→ TASK STATEMENT
Looking at the records below, please say how many lines contain the word "Angle", as a bare number.

[Dataset entries]
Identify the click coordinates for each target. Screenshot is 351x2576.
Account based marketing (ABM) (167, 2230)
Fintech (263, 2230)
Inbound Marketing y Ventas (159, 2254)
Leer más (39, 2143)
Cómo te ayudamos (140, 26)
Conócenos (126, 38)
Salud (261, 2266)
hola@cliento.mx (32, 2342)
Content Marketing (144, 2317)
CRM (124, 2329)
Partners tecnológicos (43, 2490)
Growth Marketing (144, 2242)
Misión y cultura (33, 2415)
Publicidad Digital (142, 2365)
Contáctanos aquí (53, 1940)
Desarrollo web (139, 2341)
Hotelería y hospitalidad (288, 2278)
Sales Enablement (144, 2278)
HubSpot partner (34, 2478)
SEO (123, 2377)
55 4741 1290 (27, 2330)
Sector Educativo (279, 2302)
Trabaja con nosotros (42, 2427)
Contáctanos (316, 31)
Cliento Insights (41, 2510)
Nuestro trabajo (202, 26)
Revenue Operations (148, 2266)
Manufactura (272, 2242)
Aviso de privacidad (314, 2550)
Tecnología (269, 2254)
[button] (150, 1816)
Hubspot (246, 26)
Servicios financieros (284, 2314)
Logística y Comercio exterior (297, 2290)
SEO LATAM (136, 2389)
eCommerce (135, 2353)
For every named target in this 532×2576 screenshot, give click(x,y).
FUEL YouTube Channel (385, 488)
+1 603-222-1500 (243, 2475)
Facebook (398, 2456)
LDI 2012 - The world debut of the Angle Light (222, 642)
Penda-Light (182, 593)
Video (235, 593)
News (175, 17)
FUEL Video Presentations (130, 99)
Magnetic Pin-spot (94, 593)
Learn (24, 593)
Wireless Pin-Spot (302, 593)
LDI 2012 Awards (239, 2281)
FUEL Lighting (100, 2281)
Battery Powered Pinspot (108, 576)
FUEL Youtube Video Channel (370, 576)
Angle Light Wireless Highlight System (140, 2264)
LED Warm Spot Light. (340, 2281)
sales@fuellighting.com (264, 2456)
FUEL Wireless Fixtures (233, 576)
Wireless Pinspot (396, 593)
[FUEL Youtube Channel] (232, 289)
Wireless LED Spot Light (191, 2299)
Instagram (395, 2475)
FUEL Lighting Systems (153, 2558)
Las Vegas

→ RESPONSE TO THIS EXERCISE
2